丙型副伤寒沙门氏菌噬菌体SPC-P1在不同血清型中的分布及整合位点分析

Distribution in different Salmonella serovars and integration sites of Salmonella paratyphi C phage SPC-P1

目的：确定丙型副伤寒沙门氏菌（Salmonella paratyphi C,SPC）噬菌体SPC-P1在其他血清型中是否存在,并确定其在宿主菌基因组中的整合位点。方法：以丙型副伤寒沙门氏菌RKS4594基因组中SPC-P1为模板,设计6对引物,分别在11株伤寒沙门氏菌、11株甲型副伤寒沙门氏菌、12株乙型副伤寒沙门氏菌和23株丙型副伤寒沙门氏菌中进行SPC-P1片段的扩增。同时下载美国国立生物技术信息中心（National Center for Biotechnology Information,NCBI）基因组数据库中全基因组序列完成的100株20个血清型的沙门氏菌全基因组序列,通过Mauve 2.3.1软件进行比对,以确定SPC-P1在各个血清型中的分布。根据SPC-P1在RKS4594基因组中的整合位点,设计引物,对10株SPC-P1阳性的丙型副伤寒沙门氏菌进行扩增,并对产物测序,根据测序结果分析SPC-P1整合情况。结果：SPC-P1广泛存在于丙型副伤寒沙门氏菌基因组中,14株能够扩增到所有的6个片段,2株扩增到3~5个片段,所有扩增阳性的片段与预期大小吻合。在伤寒沙门氏菌、甲型副伤寒沙门氏菌和乙型副伤寒沙门氏菌中,6个片段均阴性或仅存在1~2个片段,并且片段均比预期小。Mauve比对结果显示,仅在与丙型副伤寒沙门氏菌进化关系较近的猪霍乱沙门氏菌中存在接近完整SPC-P1的片段,但序列相似性存在差异。SPC-P1在丙型副伤寒沙门氏菌基因组中的整合位点是固定的,位于两个相邻基因pgt E和yfd C之间。结论：SPC-P1是丙型副伤寒沙门氏菌独特的致病因子,其存在可能使得丙型副伤寒沙门氏菌的宿主范围、致病性大小等功能方面有别于其他沙门氏菌。

Objective： To determine the prevalence of Salmonella paratyphi C phage（ SPC-P1） in different Salmonella serovars and to identify the integration sites in host genome.

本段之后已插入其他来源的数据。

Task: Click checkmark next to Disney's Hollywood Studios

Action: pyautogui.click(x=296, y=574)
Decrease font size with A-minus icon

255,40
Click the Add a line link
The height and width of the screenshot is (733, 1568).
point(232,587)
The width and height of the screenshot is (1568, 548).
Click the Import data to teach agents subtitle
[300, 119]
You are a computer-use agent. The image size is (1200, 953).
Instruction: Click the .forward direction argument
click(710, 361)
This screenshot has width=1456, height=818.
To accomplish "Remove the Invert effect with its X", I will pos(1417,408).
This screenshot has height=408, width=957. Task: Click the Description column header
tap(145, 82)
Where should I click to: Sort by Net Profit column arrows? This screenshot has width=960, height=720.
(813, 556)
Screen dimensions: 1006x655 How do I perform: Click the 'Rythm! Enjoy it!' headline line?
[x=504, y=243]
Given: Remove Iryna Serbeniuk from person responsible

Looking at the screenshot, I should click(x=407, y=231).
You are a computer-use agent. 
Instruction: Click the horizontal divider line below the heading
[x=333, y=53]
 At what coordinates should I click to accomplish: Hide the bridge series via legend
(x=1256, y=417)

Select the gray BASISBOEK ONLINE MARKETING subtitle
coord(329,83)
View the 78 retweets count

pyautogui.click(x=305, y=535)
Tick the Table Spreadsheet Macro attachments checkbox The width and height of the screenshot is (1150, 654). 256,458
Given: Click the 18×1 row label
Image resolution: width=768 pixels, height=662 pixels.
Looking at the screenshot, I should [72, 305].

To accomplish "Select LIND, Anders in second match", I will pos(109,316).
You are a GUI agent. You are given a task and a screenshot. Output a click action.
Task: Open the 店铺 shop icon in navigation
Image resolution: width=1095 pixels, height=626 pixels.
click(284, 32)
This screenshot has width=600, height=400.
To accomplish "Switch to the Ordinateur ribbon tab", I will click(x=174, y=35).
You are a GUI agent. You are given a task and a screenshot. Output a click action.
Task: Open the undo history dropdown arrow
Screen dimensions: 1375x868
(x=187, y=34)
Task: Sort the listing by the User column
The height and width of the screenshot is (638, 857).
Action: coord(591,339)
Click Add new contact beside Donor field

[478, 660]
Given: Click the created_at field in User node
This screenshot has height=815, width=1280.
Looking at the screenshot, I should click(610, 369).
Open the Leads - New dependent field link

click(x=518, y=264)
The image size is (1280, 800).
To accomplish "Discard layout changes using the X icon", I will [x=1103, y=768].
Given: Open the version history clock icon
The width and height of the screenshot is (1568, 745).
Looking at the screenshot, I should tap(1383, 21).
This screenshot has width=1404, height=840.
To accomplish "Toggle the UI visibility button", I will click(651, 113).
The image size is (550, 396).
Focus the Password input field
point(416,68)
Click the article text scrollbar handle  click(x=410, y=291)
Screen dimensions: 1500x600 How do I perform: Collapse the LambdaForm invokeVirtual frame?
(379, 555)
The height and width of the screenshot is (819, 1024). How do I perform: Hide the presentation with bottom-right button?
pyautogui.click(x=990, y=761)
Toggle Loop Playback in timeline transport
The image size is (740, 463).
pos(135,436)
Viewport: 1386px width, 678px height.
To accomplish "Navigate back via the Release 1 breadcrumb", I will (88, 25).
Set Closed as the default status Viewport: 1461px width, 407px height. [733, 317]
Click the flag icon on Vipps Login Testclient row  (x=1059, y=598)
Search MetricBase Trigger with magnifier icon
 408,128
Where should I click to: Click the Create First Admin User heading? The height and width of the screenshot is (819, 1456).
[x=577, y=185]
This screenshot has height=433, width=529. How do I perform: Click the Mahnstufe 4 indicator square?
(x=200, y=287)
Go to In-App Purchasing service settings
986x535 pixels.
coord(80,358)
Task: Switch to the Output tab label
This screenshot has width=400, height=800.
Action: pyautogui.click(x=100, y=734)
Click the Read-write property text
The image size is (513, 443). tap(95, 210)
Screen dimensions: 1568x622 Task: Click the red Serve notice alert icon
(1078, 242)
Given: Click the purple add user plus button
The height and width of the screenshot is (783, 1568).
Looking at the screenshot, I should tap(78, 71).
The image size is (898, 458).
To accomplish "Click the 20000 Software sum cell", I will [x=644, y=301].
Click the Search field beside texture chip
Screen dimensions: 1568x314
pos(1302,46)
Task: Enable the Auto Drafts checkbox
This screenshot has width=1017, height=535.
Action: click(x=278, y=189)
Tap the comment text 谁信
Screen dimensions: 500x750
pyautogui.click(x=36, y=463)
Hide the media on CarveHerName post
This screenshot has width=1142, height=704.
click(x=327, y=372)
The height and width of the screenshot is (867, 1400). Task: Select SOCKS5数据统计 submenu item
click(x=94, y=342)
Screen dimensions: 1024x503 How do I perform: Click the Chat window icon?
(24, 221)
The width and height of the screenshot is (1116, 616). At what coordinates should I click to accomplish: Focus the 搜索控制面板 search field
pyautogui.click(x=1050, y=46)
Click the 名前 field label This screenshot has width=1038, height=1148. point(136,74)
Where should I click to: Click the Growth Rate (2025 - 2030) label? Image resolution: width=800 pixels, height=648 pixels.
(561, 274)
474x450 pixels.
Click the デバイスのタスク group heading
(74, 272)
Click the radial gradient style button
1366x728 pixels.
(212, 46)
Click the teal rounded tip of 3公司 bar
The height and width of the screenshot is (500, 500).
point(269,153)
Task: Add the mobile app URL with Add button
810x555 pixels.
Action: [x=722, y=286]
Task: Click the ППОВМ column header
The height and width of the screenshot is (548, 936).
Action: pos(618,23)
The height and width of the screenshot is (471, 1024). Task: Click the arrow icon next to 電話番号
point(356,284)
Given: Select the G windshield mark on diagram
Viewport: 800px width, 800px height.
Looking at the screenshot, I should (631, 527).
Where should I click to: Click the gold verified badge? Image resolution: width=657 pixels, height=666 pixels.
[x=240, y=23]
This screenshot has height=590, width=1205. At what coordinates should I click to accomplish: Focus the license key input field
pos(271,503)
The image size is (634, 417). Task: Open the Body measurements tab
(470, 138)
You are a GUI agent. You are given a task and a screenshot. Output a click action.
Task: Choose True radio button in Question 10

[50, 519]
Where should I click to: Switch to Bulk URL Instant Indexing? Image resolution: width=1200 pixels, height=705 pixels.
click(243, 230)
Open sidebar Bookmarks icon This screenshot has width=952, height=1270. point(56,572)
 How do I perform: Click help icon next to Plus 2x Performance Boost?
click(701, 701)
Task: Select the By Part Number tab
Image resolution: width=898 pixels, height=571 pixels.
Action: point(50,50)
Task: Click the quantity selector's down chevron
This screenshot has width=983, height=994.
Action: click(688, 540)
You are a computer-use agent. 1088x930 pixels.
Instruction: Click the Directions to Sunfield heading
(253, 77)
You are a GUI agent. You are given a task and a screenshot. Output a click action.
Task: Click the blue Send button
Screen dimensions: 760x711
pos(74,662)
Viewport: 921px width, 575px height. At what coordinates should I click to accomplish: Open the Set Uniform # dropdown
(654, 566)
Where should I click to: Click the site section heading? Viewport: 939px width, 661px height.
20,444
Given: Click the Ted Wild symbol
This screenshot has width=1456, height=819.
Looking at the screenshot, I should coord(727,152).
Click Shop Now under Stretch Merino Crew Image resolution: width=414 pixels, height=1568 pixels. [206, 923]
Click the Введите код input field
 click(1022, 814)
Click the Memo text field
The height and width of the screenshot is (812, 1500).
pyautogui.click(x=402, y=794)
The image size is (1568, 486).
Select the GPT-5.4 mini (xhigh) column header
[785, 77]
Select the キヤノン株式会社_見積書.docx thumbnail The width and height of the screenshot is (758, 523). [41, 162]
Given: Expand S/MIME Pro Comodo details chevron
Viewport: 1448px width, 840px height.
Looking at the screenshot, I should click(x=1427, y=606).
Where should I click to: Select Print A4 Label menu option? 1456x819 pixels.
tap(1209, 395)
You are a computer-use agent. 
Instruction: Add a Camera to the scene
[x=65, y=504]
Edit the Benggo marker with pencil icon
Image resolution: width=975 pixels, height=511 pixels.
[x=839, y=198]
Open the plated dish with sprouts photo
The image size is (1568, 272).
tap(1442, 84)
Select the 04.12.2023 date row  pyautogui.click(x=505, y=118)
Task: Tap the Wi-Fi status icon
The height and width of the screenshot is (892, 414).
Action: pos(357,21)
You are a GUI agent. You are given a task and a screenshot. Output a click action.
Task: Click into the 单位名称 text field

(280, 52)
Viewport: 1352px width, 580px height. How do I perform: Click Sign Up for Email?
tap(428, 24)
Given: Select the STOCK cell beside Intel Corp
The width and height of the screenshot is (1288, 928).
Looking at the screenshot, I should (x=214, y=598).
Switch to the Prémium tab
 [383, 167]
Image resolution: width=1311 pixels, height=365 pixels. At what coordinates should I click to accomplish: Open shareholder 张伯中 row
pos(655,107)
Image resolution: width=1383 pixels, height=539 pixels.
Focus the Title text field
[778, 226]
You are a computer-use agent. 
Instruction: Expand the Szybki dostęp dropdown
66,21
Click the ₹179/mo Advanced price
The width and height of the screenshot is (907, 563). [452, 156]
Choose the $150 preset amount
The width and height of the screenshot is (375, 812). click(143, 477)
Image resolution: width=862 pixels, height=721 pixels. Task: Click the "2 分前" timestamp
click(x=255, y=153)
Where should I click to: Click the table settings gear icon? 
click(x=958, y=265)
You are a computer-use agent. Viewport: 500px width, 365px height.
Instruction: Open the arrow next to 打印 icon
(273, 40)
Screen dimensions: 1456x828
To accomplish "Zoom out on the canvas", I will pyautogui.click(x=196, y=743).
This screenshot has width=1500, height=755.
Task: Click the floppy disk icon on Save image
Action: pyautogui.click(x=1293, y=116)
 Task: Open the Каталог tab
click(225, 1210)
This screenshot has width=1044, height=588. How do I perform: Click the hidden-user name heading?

Methods： Based on the complete genome of SPC-P1 in S. paratyphi C RKS4594,6 pairs of primers were designed and used to amplify the fragments of SPC-P1 in 11 S. typhi,11 S. paratyphi A,12 S. paratyphi B and 23 S. paratyphi C strains. At the same time,100 complete genomes of Salmonella including 20 serovars available in National Center for Biotechnology Information（ NCBI） database were downloaded and aligned by Mauve2. 3. 1 to determine the prevalence of SPC-P1 in these serovars. Primers were designed according to the integration sites of SPC-P1 in the genome of RKS4594,and used to amplify ten strains having SPC-P1 in the genome. The PCR products were sequenced to investigate the integration sites of SPC-P1. Results：SPC-P1 was widely distributed in S. paratyphi C genome. In the study,14 strains had all 6 fragments and2 strains had 3-5 fragments. All the amplified fragments showed expected sizes. In contrast,in the genomes of S. typhi,S. paratyphi A and S. paratyphi B,no or only 1-2 fragments could be amplified,and the sizes were smaller than expected. The results from Mauve showed that only in the genome of S.choleraesuis,which was a close relative of S. paratyphi C,there existed an almost complete genome of SPC-P1. The insertion site of SPC-P1 in all the ten S. paratyphi C strains tested was between pgt E and yfd C genes. Conclusion： SPC-P1 is a unique virulence factor of S. paratyphi C. It may play roles in the host range and pathogenicity of S. paratyphi C.